La aristocracia rural
por Carlos LosillaClaude Miller era un tipo curioso. Fue ayudante de dirección nada menos que de Robert Bresson (Al azar Baltasar, 1966), Jean-LucGodard (WeekEnd, 1967) o Jacques Demy (Las señoritas de Rochefort, 1967), y luego se encargó de revisar y adaptar en imágenes un guión dejado por François Truffaut, La pequeña ladrona (1988). Sus películas como director nunca fueron nada del otro mundo, pero, hasta su muerte en 2012, mantuvo una dignidad y una coherencia que a la vez lo alejaron de todas las capillitas. Por eso sorprende y satisface que su película póstuma presente, por lo menos, dos sorpresas que enlazan aún más su cine con una cierta tradición. Primera, está basada en la novela del mismo título de François Mauriac, abuelo de Anne Wiazemsky, que acaba de publicar un libro, Un año ajetreado, sobre su relación con Godard precisamente en la época en que ella acababa de protagonizar Al azar Baltasar y él acometía La Chinoise (1966), su película anterior a WeekEnd. Segunda, Thérèse Desqueyroux también fue adaptada al cine en Relato íntimo (1962), con guión de Claude Mauriac y dirección de Georges Franju, uno de los padres de la Nouvelle Vague. El fallecimiento de Miller el año pasado, antes de que su película se presentara en el festival de Cannes, culmina de manera un tanto melancólica lo que parece ser el fin de una época.

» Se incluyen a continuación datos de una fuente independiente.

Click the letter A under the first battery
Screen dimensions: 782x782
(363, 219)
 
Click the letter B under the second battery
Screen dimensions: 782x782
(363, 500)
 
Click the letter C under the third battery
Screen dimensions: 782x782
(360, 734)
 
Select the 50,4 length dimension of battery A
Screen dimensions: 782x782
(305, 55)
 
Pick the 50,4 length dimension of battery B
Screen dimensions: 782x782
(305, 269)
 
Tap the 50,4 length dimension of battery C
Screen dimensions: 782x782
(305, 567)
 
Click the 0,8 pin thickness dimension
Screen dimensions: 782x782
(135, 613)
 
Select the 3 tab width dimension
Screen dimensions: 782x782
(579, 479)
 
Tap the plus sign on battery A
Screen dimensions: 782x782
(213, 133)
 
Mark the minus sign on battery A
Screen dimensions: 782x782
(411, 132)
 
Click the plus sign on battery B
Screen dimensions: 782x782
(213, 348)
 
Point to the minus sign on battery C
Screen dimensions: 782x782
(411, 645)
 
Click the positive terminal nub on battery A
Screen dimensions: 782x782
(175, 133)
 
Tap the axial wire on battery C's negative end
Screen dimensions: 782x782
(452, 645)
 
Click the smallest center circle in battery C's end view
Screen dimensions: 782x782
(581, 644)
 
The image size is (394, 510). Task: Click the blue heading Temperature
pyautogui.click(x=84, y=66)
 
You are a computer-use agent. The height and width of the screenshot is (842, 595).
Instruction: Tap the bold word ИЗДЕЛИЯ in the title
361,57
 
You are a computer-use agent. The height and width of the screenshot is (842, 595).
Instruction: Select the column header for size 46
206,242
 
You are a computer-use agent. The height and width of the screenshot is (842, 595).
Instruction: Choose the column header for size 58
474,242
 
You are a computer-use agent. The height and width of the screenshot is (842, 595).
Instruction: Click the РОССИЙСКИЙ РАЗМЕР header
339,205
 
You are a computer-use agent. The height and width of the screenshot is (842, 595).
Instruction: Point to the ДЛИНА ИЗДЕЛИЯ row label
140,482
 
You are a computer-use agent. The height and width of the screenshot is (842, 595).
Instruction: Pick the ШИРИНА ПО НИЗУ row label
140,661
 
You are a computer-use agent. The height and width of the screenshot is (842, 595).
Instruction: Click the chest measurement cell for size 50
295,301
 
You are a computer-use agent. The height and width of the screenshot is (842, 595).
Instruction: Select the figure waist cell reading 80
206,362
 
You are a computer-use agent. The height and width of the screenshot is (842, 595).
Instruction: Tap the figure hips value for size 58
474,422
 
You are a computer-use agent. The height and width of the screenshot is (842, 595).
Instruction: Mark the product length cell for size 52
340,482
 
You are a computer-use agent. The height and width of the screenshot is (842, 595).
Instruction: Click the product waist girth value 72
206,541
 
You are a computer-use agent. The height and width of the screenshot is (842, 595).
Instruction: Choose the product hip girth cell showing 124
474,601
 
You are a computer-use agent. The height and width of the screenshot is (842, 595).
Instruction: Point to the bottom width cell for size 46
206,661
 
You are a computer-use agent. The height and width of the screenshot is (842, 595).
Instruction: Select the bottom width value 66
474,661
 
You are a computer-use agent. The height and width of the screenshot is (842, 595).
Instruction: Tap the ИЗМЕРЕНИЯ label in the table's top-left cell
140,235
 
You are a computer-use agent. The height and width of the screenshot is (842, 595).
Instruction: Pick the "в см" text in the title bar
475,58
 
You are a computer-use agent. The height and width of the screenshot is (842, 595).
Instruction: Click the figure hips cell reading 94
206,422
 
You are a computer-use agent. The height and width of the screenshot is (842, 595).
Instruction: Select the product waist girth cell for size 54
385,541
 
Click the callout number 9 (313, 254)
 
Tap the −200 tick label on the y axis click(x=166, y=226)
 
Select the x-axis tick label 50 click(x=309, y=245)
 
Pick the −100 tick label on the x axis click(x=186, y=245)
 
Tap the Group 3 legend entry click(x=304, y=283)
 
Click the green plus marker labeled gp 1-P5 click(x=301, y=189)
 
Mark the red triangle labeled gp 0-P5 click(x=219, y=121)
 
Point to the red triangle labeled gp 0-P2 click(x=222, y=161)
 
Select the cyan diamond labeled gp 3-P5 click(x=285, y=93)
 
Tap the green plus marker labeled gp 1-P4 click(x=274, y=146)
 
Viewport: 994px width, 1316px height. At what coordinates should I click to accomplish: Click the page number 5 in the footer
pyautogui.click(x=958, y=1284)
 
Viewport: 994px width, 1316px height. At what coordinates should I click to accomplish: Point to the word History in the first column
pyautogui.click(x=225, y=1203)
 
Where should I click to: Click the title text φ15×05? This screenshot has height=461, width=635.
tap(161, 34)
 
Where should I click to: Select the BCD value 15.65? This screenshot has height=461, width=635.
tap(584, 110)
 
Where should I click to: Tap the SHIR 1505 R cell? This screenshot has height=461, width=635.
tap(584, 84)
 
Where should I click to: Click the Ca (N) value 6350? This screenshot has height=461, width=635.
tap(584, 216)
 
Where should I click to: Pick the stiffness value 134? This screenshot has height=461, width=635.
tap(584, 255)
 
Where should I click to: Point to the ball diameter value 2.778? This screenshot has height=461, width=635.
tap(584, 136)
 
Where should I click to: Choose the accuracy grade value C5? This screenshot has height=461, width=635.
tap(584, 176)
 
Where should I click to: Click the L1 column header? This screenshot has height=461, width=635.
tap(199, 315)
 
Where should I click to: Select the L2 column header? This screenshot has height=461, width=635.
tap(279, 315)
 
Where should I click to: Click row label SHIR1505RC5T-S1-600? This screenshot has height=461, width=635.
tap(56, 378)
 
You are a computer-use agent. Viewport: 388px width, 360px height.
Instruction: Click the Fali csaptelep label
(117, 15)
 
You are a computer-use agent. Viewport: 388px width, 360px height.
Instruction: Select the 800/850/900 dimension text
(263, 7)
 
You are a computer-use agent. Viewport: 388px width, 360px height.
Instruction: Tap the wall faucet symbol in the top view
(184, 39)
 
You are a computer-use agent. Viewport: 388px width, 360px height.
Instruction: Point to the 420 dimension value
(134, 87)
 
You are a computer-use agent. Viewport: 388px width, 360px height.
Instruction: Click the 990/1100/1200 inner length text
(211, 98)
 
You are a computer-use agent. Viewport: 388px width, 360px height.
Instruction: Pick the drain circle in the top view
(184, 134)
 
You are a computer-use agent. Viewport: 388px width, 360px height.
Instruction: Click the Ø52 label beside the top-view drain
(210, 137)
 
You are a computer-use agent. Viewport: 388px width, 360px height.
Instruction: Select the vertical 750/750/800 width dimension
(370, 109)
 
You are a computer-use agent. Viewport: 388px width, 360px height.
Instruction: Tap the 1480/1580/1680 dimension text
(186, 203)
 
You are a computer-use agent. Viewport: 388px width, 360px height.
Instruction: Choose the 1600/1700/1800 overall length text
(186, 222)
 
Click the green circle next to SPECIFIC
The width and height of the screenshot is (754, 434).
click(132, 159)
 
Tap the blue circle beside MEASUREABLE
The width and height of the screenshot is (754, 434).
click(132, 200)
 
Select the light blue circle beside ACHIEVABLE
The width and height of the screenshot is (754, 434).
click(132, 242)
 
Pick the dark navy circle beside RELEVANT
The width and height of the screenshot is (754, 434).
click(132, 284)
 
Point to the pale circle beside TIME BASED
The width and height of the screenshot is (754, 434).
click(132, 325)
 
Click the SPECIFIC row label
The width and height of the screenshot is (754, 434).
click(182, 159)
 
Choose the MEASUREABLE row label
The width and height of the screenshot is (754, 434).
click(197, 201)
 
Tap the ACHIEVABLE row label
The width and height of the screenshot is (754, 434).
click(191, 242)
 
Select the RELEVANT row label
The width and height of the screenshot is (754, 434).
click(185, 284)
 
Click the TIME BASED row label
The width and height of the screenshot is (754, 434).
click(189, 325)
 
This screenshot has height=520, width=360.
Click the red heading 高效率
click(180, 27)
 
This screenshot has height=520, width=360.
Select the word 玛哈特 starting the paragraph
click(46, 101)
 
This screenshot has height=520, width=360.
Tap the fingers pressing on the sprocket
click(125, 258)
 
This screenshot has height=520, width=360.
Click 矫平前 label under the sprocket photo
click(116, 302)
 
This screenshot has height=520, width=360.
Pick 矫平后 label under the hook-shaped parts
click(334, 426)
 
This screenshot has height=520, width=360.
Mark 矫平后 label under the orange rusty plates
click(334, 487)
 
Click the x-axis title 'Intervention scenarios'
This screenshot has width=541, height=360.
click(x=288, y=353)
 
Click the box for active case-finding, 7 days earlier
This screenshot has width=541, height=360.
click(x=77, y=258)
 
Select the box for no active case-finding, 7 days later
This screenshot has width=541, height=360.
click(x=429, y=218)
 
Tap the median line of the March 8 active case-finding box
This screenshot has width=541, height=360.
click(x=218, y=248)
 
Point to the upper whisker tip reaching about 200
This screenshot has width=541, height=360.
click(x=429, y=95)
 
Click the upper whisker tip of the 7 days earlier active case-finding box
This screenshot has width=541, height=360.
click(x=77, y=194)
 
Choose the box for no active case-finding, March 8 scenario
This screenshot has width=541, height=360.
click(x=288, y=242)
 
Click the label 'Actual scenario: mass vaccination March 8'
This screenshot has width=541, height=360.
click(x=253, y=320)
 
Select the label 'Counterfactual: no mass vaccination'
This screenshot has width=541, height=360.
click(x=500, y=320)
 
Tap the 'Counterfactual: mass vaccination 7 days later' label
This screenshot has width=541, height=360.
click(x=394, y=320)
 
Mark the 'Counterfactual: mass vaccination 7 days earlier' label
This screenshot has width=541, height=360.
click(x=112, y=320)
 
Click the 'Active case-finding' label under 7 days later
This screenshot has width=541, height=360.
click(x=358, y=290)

Más allá de esta bonita finta literaria, Thérèse D. podría confundirse fácilmente con una de esas adaptaciones de "qualité" que tanto abundan en el cine de al lado. Y más si se compara con la versión de Franju, alucinada, nebulosa, casi surrealista en la ceración de un clima extraño y misterioso. En lugar de eso, Miller opta por una puesta en escena a la vez muy clásica y perezosa, preciosista y austera. ¿Cómo se combina eso? Pues siguiendo los meandros melodramáticos de la novela pero sin mancharse las manos, sin subrayados ni voces destempladas. O eso parece, pues la película muestra un "sottovoce" que es en sí mismo un grito, como si Miller y sus guionistas estuvieran deseando decirnos con mayor claridad que nos están contando la historia de una eterna insatisfecha, una hija de Madame Bovary enfrentada al fin de una clase social y de una raza, allá en el periodo de entreguerras. Thérèse (una desconcertante Audrey Tautou, como si Amélie decidiera envejecer en la campiña) no encaja en ninguna parte, pese a sus orígenes burgueses, y cuando se casa con Bernard (Gilles Lellouche), hijo de otra gran familia rural, todo se derrumba, hasta llevarla a una situación límite que no les explicaré, no teman.
Miller parece tener muy presente la película de Franju, y no quiere perderla de vista, pero tampoco someterse a su fuerza hipnótica. Por eso su Thérèse D. se conserva siempre en un semitono forzado, en el fondo crispado, en un territorio neutro donde parece que por fin va a estallar el golpe de genio que nunca asoma. Al contrario, si alguna vez se produce una salida de tono es por el lado que no lo necesitaba, como cuando caracteriza a Jean Azevedo, el amante de la cuñada, como una especie de "beatavant la lettre", un mozo atractivo y aguerrido, cuya mayor temeridad, por otro lado, parece ser vivir en una barcaza y salir a navegar. Los planos del velero rojo al viento, filmados desde arriba, son el símbolo de aquello que la película debería haber reprimido en favor de otras cosas. Porque tenemos la naturaleza, la casa, la mente atormentada de Thérèse. Y cuando se centra en eso, Miller logra sus mejores momentos: los animales amenazadores como simple presencia, el caserón inmisericorde, la progresiva pérdida de conciencia que sufre Thérèse, la escisión de la identidad… En los instantes en que la película es capaz de filmar algo de eso, se robustece, proporciona destellos de gran cine. Cuando sigue su argumento de manera banal, se limita a ilustrar una rara historia de amor (la de Thérèse y Bernard) que tiene interés, pero que se pierde en los intersticios. No se confundan, sin embargo, esta no es una película despreciable.
A favor: cómo filma los campos, el interior de la casa, la frontera que supone todo ese mundo.
En contra: cómo deja escapar la oportunidad de conseguir resultados mucho más complejos.